While the Ochoco Mountains may take some effort to reach, the idyllic meadows, ponderosa pines and aspen trees, soft swooping hills, and nearly perfect climate make this range a must-see! If you are traveling from Bend, it is nice to get some alpine exposure outside of the Three Sisters Wilderness; if you are coming from the Willamette Valley, it is great to get out of the rain and into the sun! Lookout Mountain is an excellent destination and can be easily combined with short detours to check out the Mother Lode Mine, the Independent Mine and the Blue Ridge Mine. Each were cinnabar mines* that lived short lives from the 1930s to 1950s.
As you climb Lookout Mountain you’ll enjoy a diversity of flora, including sagebrush, yellow bells, leafy bluebells and evergreen violets. The key attraction is the view from the summit, which makes the drive worth your while. Lookout Mountain is the tallest peak in the Ochocos, and from here you'll have a panoramic view of the Cascade Range unlike any other. From north to south you get full views of Mount Adams, Mount Hood, Ollalie Butte, Mount Jefferson, Three Fingered Jack, Mount Washington, the North, Middle, and South Sisters, Broken Top, Mount Bachelor and Diamond Peak. The view is truly spectacular!

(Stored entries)

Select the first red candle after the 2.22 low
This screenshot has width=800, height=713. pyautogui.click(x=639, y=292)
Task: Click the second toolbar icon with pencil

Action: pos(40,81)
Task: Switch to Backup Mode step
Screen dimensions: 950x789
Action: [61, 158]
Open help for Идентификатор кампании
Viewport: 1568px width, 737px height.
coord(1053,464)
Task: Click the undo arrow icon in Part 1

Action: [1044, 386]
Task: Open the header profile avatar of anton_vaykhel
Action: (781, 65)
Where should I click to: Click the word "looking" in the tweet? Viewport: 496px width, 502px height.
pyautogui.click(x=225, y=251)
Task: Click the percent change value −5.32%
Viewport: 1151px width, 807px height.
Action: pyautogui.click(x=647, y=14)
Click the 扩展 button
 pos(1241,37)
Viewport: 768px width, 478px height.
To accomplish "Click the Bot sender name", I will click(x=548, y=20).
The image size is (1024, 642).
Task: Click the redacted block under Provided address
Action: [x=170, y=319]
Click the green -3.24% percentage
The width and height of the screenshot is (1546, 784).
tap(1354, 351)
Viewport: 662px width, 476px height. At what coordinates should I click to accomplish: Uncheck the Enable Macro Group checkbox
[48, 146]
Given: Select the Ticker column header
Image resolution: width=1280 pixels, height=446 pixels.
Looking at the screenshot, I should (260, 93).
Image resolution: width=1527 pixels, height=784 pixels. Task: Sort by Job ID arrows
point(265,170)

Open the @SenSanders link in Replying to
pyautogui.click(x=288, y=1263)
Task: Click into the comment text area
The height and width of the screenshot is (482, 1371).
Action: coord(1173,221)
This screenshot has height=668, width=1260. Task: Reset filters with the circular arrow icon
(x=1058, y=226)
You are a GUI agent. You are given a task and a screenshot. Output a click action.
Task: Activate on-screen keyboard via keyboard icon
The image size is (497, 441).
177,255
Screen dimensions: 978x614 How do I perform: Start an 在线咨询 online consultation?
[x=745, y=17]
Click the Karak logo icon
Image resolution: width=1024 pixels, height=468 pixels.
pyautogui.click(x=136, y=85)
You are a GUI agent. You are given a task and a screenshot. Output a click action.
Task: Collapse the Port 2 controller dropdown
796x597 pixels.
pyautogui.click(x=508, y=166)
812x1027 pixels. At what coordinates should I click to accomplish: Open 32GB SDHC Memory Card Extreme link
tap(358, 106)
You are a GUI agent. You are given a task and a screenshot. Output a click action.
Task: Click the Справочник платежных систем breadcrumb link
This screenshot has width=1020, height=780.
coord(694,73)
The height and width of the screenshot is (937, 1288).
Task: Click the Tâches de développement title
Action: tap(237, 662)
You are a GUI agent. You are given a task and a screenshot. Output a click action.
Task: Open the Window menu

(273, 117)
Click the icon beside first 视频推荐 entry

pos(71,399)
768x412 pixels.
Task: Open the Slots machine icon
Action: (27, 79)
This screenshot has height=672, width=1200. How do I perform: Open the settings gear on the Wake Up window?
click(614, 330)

- _EXERCISES_:
(1) Write out the passage of the text on Lookout Mountain that begins at the words "As you climb" and stops after the words "is truly spectacular!".
(2) According to the text on Lookout Mountain, what makes the drive worth your while? Answer in one to three sentences.
(3) Decide whether each statement agrees with the text on Lookout Mountain. Answer yes or no, and quote the deciding words.
(a) The mines near Lookout Mountain operated from the 1930s to the 1950s.
(b) Lookout Mountain is the second-tallest peak in the Ochocos.
(c) The Cascade peaks visible from the summit are listed from south to north.

- _ANSWERS PER TASK_:
(1)
As you climb Lookout Mountain you’ll enjoy a diversity of flora, including sagebrush, yellow bells, leafy bluebells and evergreen violets. The key attraction is the view from the summit, which makes the drive worth your while. Lookout Mountain is the tallest peak in the Ochocos, and from here you'll have a panoramic view of the Cascade Range unlike any other. From north to south you get full views of Mount Adams, Mount Hood, Ollalie Butte, Mount Jefferson, Three Fingered Jack, Mount Washington, the North, Middle, and South Sisters, Broken Top, Mount Bachelor and Diamond Peak. The view is truly spectacular!

(2) The view from the summit makes the drive worth your while. Lookout Mountain is the tallest peak in the Ochocos, and from its summit there is a panoramic view of the Cascade Range.

(3)
(a) Yes: "Each were cinnabar mines* that lived short lives from the 1930s to 1950s."
(b) No: "Lookout Mountain is the tallest peak in the Ochocos"
(c) No: "From north to south you get full views of Mount Adams, Mount Hood"